Lupus Research Alliance Announces Nine Promising Novel Research Grant Awards

Repurposing Existing Drugs to Treat Lupus

Laurence Morel, PhD, University of Florida
Depriving Immune Cells of Sugar Saps Energy for Attack

In a previous study, Dr. Morel showed that drugs that make less sugar available to immune cells could stop the development of lupus in a model of the disease. Sugar is important for many cell processes, so reducing the amount available has a similar effect as when a person eats less food—the cell’s activities slow down and it has less energy to fuel an attack. The same treatment also helped immune cells taken from the blood of people with lupus act more like healthy, non-lupus immune cells. Dr. Morel hopes that this treatment might help three existing drugs – belimumab, abatacept, and ruplizumab – that have small effects in people with lupus to work better.

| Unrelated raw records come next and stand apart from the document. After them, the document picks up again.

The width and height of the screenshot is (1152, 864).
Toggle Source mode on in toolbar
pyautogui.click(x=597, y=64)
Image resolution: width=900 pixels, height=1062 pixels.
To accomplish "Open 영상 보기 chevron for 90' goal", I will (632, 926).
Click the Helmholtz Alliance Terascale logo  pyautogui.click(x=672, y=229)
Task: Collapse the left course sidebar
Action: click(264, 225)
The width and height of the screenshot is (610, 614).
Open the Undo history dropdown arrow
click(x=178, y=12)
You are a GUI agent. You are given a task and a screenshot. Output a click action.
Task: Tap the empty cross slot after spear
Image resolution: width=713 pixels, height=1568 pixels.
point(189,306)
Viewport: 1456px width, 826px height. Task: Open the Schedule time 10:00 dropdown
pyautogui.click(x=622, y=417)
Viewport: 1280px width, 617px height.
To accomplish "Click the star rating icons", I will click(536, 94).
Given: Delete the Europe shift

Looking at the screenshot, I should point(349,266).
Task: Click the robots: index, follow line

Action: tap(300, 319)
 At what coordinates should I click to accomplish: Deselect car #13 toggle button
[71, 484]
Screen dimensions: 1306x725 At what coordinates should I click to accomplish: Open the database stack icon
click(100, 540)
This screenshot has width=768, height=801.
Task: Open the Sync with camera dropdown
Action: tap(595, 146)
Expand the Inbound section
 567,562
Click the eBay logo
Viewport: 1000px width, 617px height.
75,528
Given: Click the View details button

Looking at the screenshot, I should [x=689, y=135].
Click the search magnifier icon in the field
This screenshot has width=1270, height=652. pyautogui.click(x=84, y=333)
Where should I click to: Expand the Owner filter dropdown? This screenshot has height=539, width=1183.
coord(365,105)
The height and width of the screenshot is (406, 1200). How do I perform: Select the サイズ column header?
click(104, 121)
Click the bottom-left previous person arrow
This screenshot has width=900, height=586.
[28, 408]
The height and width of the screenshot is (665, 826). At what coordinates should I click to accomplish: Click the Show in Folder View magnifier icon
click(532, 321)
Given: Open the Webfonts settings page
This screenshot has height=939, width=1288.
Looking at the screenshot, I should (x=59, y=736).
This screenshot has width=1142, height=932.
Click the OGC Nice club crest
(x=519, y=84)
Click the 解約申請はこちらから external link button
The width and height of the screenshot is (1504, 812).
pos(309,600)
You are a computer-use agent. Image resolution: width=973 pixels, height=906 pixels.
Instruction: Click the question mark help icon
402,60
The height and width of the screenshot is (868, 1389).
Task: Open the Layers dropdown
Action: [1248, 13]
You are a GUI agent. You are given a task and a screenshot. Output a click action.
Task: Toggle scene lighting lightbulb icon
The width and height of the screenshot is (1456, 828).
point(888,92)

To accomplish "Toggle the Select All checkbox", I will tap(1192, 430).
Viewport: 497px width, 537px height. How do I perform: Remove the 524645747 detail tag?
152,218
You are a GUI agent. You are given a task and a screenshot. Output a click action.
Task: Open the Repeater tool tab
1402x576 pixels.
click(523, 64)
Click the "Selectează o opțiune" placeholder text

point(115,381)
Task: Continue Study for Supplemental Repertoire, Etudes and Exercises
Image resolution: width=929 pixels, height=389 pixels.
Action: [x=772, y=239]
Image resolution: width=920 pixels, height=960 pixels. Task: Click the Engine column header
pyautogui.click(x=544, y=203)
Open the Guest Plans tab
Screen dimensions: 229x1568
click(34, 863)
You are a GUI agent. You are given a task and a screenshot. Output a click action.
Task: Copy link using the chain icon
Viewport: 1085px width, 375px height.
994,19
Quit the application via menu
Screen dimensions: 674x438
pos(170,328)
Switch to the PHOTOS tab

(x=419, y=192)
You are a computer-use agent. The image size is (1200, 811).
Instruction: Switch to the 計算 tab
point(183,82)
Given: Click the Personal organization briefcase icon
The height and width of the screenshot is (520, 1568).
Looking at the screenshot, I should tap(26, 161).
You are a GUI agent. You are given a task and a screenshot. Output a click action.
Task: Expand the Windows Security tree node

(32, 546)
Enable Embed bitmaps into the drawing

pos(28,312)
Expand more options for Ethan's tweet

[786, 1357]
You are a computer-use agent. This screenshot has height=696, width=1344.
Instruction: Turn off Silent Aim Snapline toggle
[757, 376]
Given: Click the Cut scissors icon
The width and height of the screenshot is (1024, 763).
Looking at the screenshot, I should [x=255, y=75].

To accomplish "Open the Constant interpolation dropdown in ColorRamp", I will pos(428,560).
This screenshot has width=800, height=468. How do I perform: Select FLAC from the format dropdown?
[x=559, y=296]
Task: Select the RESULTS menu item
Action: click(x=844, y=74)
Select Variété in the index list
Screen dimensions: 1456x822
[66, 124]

With support from her Novel Research Grant, she will test combinations of sugar-reducing drugs like metformin, a drug widely used in diabetes, with the three lupus treatments to see whether she can slow the disease or reverse kidney damage in lupus models.

What this study means for people with lupus

Dr. Morel is pursuing a highly promising translational research project aimed at treating lupus and its complications. Because she is working with drugs like metformin that are already approved for use in people, any positive results could be readily translated into clinical trials to test the efficacy of her drug combinations in people with lupus.